From pleasure arises sorrow, from pleasure arises fear, but he who is freed from pleasure has no sorrow and certainly no fear.
From sensuality arises sorrow, from sensuality arises fear, but he who is freed from sensuality has no sorrow and certainly no fear.
From craving arises sorrow, from craving arises fear, but he who is freed from craving has no sorrow and certainly no fear (Dhammapada 213-216).
Here we find our own follies named, for none of these things exist in our hearts until we create them.
The dear one
Well may people hold dear the man who is endowed with morality and insight, who is well established in righteousness, a seer of the truth, and applying himself to his own business [duty] (Dhammapada 217).
This is an excellent list of the qualities of one who is worthy of our esteem. We should look for them in anyone who claims to be seeking for higher awareness, and more importantly we should cultivate them in ourselves. But good as this description is, Buddha goes on to describe one who is not just right thinking and right acting, but who has caught the vision that impels the aspirant onward and upward to the Goal.
He whose longing has been aroused for the indescribable, whose mind has been quickened by it, and whose thought is not attached to sensuality is truly called one who is bound upstream (Dhammapada 218).
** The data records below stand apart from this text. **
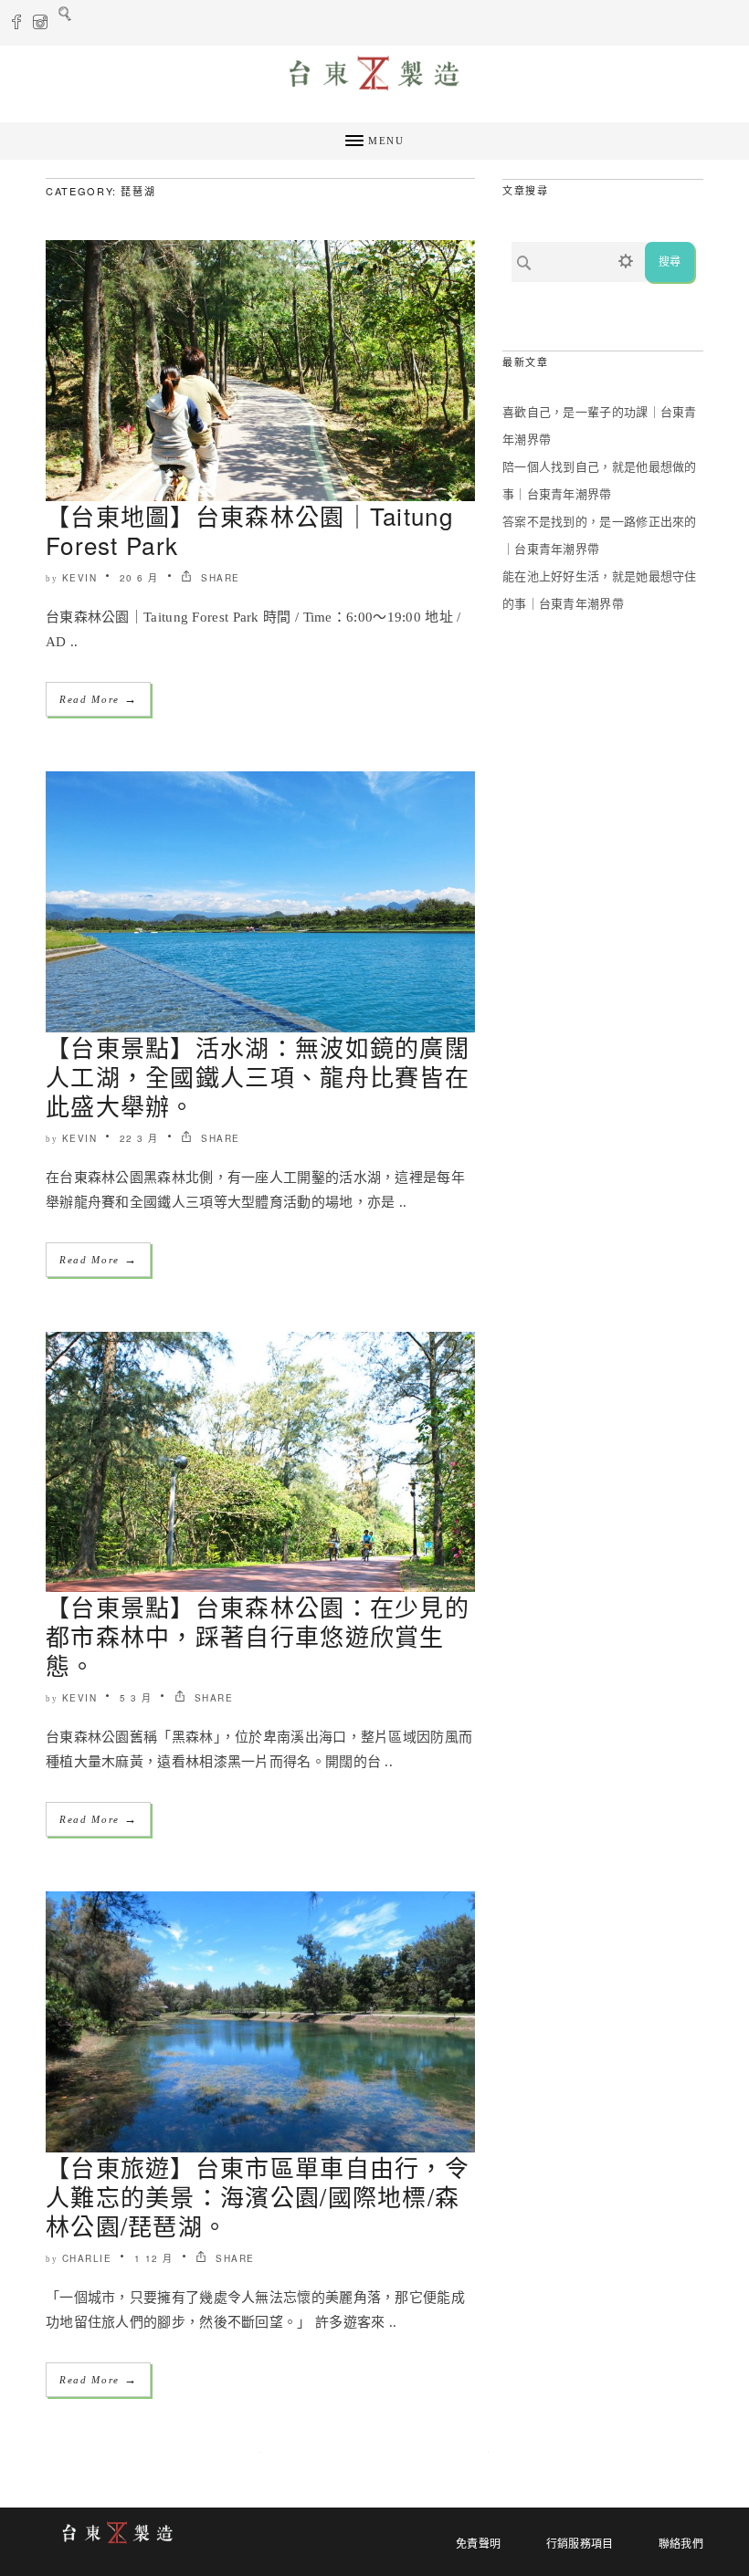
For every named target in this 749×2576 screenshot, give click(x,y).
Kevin (80, 577)
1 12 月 (154, 2258)
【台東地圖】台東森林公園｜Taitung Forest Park (249, 529)
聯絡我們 (681, 2544)
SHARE (218, 577)
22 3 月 (139, 1138)
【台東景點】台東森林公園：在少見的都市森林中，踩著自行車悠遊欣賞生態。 (257, 1635)
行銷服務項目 (580, 2544)
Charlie (87, 2258)
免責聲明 (478, 2544)
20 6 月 (139, 577)
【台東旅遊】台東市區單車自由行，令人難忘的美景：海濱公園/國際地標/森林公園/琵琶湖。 (257, 2196)
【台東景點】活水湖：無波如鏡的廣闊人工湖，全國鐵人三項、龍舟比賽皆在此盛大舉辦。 (257, 1076)
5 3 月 (136, 1697)
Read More (98, 699)
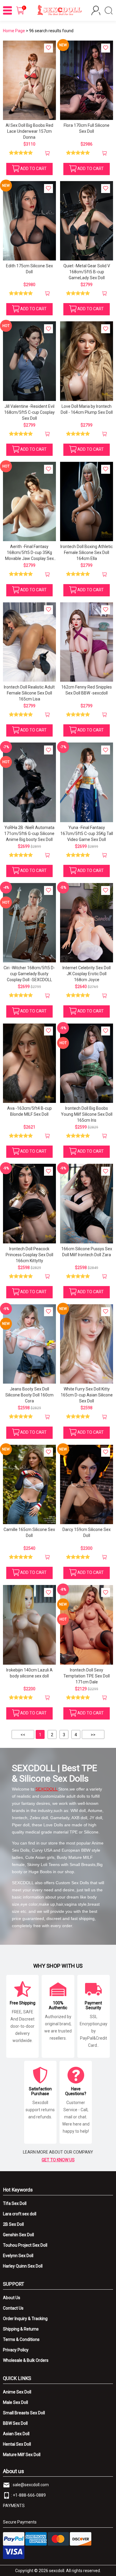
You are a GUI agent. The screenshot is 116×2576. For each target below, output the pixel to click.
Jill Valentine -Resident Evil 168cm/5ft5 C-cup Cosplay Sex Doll (29, 412)
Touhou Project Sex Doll (25, 2245)
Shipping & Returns (21, 2329)
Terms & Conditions (21, 2339)
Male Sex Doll (15, 2402)
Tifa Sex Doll (14, 2203)
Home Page (14, 30)
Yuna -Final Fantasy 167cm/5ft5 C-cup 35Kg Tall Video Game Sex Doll (86, 833)
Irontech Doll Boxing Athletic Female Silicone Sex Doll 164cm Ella (86, 552)
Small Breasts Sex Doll (24, 2412)
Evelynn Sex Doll (18, 2255)
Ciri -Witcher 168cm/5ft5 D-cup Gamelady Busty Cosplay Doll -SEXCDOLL (29, 973)
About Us (11, 2297)
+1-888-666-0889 (29, 2495)
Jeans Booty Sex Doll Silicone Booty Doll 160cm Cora (29, 1395)
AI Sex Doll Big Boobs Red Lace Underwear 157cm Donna (29, 131)
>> (93, 1734)
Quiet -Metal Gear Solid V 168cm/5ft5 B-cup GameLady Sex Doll (86, 271)
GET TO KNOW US (58, 2159)
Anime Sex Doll (17, 2392)
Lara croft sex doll (19, 2213)
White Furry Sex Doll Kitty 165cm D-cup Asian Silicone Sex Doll (87, 1395)
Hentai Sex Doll (17, 2444)
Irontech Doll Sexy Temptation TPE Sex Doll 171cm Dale (86, 1676)
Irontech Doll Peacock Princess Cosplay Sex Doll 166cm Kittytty (29, 1254)
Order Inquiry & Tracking (25, 2318)
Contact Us (13, 2308)
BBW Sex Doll (15, 2423)
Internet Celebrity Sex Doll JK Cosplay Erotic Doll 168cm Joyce (86, 973)
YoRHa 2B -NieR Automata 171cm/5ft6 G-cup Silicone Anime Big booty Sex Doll (29, 833)
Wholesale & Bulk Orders (25, 2360)
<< (23, 1734)
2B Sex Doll (13, 2224)
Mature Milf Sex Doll (21, 2454)
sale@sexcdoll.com (31, 2484)
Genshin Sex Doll (18, 2234)
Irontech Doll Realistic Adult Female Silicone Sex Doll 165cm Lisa (29, 693)
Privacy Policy (16, 2349)
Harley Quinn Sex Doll (23, 2266)
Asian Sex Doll (16, 2433)
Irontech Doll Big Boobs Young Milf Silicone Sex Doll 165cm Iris (86, 1114)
This is a description of one who has evolved to the point that internal realities are increasingly occupying his consciousness. As internal things become more real to him, external things become less and less real to him. A quiet and blessed revolution is taking place, not just in his thinking but in his consciousness. He is coming to know–not just assume or philosophize. As a piece of steel is drawn to the magnet, in the same way he is being drawn to the ultimate reality of Nirvana. His mind has become alive to Nirvana, for that is the sole Truth. He is not learning intellectually, but awakening spiritually. This being so, attachment to outer life is fading away in proportion to the emergence of inner experience gained through meditation. Such a one is a stream-enterer, one who is truly on the right path to Nirvana, and who will attain it if he continues without slacking or deviating.
Beyond this world
When a man who has been away a long time at last comes home safely from far away, his family, friends and acquaintances rejoice to see him back. In the same way, when a man who has done good goes from this world to the next, his good deeds receive him like relations welcoming a loved one back again (Dhammapada 219, 220).
In contrast to the childish egotism of “we will all be reunited with our loved ones over there,” Buddha tells the truth: at death–just as at birth–we meet our actions, our karma. For that is all we ever have. The dear man is met by his good deeds and by their power lifted to higher regions beyond the compulsion of earthly rebirth. And from those pure abodes of which Buddha frequently spoke he is enabled to attain Nirvana through unbroken cultivation of consciousness.